Harness Engineering v2

5th May 2026 article

Harness Engineering v2

Harness Engineering is using a durable set of components to apply an LLM to an AI-ready Workspace.

Harness Engineering is the practice of managing the inputs, outputs and sensors surrounding a large language model using control theory to reach a desired outcome. The industry writing agrees than an Agent is the Model and the Harness (Agent = Model + Harness). Birgitta Böckeler of Thoughtworks defines a Harness as "everything but the model."

The paper expands the Agent+Model definition by describing an Agentic Composition that has three parts. The Model is the LLM in use. The Harness is instructions to the model. The Workspace is a project containing the assets being built.

Agentic Compositions enable the use of control theory. Feedforward controls steer the Model before it acts. Feedback sensors measure the output and drive corrective action. The controls/sensors can be deterministic and computational with code like tests and linters. Or controls/sensors can be stochastic and inferential like AI assisted reviews.

Agentic Compositions are infrastructure. It is easy to conflate them with workflows, agentic teams, or business intent. Engineers WILL consider those elements in designing a system. They are not in scope of the Agentic Composition definition.

The Harness concept is model-neutral in theory but may have provider-specific idioms in practice. For example, all model providers support some form of rules files.
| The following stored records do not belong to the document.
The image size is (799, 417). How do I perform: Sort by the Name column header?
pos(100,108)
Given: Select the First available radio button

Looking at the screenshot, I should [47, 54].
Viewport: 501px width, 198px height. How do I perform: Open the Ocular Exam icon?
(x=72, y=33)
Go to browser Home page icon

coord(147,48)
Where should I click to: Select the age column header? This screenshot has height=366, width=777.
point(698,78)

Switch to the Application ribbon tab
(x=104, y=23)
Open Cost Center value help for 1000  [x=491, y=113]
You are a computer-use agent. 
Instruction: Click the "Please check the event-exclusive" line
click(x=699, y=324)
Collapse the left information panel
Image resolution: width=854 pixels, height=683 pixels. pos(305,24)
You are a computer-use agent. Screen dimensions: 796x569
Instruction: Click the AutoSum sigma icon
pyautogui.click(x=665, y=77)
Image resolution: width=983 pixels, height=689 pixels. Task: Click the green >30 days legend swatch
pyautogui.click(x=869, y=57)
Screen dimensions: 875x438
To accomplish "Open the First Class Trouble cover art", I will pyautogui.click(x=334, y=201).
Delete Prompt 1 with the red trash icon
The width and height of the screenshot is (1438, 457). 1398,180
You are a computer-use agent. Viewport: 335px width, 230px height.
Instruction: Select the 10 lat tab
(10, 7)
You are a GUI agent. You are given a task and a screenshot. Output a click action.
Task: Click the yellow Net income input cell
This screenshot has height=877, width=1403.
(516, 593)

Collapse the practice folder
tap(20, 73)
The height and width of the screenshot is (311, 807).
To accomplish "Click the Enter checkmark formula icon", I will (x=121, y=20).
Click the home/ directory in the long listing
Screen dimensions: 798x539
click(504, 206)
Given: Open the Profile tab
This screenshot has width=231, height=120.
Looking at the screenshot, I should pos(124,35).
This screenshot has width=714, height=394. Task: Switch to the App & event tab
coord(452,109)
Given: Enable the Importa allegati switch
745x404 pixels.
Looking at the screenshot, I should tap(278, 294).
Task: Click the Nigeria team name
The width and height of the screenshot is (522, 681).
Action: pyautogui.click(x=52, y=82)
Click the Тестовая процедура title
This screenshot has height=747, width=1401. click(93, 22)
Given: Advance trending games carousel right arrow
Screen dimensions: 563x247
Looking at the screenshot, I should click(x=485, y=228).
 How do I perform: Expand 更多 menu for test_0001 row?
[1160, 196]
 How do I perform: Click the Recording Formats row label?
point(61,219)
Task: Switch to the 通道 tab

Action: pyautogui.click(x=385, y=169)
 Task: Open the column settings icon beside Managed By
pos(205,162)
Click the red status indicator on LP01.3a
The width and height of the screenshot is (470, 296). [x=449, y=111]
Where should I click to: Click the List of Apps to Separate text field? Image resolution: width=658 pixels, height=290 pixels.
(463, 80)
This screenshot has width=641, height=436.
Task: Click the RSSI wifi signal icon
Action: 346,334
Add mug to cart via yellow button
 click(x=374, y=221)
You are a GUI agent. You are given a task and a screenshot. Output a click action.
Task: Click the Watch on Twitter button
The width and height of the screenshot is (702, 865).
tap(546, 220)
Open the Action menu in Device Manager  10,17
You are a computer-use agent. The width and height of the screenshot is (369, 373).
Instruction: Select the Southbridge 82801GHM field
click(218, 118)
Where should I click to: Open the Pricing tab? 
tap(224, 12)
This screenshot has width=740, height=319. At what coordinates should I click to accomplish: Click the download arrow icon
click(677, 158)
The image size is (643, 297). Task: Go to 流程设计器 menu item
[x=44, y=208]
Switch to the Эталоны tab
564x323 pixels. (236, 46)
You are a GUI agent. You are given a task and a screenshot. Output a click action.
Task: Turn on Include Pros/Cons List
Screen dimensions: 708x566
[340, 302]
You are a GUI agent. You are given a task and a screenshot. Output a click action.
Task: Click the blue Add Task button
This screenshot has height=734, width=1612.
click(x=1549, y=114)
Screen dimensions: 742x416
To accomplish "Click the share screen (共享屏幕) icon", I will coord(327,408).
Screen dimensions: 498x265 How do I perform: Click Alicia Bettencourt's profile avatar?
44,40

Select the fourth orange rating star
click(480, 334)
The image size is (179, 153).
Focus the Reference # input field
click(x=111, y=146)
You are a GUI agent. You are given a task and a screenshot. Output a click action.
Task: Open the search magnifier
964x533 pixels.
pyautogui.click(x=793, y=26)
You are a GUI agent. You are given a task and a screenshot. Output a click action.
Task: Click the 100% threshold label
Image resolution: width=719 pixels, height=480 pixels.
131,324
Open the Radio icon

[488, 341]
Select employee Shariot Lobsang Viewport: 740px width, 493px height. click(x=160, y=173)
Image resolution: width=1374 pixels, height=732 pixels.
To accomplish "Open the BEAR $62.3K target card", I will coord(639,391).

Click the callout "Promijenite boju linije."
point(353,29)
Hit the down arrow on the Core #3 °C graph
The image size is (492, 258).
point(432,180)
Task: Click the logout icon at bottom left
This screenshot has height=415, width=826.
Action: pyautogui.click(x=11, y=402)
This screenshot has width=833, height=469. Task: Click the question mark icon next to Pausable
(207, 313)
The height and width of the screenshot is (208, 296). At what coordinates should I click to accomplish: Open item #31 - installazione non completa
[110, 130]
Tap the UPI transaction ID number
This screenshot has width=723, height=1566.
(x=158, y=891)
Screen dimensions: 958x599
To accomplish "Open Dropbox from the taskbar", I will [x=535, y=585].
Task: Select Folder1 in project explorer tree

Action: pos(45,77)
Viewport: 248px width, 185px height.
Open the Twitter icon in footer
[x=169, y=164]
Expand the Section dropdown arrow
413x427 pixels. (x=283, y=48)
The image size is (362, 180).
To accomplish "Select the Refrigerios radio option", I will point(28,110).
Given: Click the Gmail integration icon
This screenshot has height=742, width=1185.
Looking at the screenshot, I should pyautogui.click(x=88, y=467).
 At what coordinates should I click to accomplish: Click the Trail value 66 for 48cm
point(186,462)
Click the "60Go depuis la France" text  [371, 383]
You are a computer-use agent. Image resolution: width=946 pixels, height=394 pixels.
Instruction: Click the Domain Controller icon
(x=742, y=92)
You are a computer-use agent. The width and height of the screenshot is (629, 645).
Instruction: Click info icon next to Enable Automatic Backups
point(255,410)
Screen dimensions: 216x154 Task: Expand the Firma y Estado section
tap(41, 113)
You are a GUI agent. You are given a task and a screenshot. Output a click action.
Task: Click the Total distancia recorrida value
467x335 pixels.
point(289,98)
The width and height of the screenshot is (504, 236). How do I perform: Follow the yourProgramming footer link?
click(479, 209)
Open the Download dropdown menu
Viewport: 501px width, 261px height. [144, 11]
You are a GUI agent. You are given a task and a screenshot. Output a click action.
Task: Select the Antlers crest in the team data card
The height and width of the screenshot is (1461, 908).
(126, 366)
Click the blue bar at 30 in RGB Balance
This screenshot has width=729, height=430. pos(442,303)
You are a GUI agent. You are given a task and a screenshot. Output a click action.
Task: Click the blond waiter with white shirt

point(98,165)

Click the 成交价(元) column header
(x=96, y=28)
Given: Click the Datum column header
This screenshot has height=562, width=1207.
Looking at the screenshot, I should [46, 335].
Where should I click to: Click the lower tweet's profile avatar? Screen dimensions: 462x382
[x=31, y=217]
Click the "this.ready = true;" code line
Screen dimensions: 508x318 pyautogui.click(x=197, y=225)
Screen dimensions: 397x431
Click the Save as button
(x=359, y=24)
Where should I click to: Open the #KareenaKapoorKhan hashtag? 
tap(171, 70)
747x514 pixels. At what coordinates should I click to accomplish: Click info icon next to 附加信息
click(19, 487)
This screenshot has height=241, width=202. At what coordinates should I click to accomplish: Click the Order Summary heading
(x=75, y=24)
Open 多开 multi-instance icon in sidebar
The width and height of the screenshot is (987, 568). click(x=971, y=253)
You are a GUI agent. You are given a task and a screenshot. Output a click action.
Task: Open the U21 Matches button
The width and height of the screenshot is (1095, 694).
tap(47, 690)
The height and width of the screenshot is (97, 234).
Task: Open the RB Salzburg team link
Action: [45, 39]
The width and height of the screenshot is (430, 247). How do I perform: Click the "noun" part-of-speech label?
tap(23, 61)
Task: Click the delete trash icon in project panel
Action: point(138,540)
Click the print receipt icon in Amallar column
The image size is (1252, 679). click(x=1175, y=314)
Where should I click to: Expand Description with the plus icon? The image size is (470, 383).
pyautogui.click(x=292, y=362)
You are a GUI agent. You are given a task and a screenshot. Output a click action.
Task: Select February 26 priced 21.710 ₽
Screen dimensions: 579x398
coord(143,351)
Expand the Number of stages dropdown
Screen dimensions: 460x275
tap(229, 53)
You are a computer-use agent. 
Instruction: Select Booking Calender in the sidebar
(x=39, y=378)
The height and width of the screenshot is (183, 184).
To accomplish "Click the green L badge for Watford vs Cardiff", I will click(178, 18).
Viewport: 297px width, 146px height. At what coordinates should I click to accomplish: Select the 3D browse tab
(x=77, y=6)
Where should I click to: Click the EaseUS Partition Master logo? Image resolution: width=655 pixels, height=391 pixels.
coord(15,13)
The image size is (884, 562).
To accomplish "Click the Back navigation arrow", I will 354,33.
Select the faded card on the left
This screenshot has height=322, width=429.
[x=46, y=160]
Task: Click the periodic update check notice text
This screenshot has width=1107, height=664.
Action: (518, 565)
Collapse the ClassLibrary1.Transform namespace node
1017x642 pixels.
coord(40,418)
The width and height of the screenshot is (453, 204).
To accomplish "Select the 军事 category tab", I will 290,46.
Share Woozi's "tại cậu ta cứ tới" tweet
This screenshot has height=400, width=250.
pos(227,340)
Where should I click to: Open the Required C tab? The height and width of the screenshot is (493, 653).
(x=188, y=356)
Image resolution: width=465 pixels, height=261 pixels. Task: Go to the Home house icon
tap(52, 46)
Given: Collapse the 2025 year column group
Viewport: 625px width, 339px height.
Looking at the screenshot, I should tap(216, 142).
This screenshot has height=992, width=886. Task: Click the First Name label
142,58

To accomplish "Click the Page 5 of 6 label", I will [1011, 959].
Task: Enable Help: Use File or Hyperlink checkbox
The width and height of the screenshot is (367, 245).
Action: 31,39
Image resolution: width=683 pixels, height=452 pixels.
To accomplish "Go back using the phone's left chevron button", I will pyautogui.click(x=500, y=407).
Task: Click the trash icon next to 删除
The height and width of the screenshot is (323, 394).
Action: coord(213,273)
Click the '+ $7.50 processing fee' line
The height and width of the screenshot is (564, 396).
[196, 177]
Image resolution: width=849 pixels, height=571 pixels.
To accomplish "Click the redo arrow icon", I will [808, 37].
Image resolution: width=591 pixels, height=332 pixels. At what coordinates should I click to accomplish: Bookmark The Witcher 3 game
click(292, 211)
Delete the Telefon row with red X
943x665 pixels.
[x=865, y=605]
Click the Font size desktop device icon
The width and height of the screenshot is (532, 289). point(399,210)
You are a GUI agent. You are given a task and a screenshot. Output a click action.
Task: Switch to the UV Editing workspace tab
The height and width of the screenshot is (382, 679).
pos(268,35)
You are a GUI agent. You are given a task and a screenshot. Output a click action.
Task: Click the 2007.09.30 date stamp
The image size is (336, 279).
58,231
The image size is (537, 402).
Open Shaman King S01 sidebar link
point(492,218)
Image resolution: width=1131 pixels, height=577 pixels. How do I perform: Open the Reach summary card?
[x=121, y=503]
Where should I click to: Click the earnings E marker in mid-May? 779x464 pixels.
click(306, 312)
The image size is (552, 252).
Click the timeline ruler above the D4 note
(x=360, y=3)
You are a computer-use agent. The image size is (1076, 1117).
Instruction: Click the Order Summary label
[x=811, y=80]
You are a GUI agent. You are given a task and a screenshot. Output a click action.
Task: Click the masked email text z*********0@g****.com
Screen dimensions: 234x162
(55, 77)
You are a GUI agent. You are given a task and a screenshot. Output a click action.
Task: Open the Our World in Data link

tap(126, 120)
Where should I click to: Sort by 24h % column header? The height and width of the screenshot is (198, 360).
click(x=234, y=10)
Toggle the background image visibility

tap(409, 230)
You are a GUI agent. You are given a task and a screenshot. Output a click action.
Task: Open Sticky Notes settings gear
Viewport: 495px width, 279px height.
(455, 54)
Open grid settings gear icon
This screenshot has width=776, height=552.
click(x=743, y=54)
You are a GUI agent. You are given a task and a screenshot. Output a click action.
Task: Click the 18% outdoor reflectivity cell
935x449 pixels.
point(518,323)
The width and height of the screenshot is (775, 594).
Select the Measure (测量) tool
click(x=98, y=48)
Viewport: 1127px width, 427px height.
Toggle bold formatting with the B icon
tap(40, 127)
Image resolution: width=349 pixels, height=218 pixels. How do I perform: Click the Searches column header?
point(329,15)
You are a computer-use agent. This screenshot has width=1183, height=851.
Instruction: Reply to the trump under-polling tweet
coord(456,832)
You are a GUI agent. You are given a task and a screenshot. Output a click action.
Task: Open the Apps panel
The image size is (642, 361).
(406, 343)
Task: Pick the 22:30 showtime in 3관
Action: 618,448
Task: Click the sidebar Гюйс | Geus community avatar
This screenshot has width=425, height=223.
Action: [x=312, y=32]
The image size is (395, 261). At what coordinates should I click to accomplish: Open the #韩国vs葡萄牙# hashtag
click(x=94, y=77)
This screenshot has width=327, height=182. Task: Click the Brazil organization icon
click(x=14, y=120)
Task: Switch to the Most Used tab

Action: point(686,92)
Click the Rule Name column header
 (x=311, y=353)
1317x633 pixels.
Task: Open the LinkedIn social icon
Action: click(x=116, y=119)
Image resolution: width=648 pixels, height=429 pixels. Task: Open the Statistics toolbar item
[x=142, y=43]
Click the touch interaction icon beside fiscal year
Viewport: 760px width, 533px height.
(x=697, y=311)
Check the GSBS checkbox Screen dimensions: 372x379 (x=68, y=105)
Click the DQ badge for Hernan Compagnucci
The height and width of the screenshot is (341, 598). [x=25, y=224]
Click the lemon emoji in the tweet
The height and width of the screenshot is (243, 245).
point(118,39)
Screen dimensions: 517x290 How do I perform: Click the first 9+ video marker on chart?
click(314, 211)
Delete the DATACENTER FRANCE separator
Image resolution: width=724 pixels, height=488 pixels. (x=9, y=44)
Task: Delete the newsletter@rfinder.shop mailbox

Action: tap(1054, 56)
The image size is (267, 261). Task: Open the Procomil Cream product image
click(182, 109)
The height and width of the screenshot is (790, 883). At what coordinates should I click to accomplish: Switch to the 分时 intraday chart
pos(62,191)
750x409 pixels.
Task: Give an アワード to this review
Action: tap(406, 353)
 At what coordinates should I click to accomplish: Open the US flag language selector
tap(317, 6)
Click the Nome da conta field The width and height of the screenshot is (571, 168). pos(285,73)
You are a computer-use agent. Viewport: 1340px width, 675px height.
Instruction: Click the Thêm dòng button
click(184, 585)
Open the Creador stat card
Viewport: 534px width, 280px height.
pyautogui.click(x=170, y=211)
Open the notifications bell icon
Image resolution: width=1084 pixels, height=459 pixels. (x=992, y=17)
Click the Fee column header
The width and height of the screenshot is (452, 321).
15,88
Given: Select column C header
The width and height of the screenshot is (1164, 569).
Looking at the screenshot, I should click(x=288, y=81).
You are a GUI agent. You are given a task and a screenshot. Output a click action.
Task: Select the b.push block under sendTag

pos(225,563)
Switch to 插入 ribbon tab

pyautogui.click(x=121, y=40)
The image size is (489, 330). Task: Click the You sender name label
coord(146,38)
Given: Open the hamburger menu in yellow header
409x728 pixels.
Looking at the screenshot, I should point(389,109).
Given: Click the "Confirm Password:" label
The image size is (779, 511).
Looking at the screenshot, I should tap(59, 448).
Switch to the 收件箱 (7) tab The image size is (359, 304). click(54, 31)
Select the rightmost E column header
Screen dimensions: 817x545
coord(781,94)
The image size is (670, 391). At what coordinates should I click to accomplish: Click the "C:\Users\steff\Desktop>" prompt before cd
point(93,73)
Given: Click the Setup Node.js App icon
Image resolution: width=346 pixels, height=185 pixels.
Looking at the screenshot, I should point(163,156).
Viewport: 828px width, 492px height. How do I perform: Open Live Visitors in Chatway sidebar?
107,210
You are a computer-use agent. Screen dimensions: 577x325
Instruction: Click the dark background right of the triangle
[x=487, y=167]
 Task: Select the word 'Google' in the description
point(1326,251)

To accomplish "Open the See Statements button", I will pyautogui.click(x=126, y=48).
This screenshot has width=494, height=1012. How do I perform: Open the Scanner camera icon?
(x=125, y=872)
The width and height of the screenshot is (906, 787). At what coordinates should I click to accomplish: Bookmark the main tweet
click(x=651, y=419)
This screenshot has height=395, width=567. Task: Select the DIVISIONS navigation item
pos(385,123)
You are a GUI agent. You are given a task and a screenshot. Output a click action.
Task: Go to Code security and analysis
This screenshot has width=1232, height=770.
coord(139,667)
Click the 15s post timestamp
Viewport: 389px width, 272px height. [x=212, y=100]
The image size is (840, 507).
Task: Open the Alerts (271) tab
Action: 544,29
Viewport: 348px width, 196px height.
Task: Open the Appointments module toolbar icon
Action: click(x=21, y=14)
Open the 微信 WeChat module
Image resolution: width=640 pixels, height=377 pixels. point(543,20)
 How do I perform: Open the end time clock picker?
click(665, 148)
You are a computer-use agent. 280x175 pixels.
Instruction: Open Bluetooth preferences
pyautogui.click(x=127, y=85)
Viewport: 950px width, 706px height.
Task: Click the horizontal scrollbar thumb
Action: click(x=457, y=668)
Claude Code uses CLAUDE.md and Codex uses AGENTS.md.

Agentic Compositions are

NOT Intent - Harnesses are infrastructure in concept. They are an idempotent resource composed from files. What the Harness does, its intent, is a different topic.
NOT Workflows - Harness engineering does not describe the flow of work through a model or a group of models. Workflows and event driven architectures is a separate topic. Harness design and integration between Agentic Compositions will be a reflection of the overall system architecture.
NOT Multiple agents - A Harness drives one instance of a model at a time. Agentic Compositions can be used together in multi-agent workflows and topologies as subcomponents of the larger system. One could make the case for a "meta-harness" that uses control theory on the whole system, but that is not the language being used in the industry as of early 2026.
NOT Subagents - Agentic Compositions are a layer above subagents. Subagents can be an element within the Harness or Adapter.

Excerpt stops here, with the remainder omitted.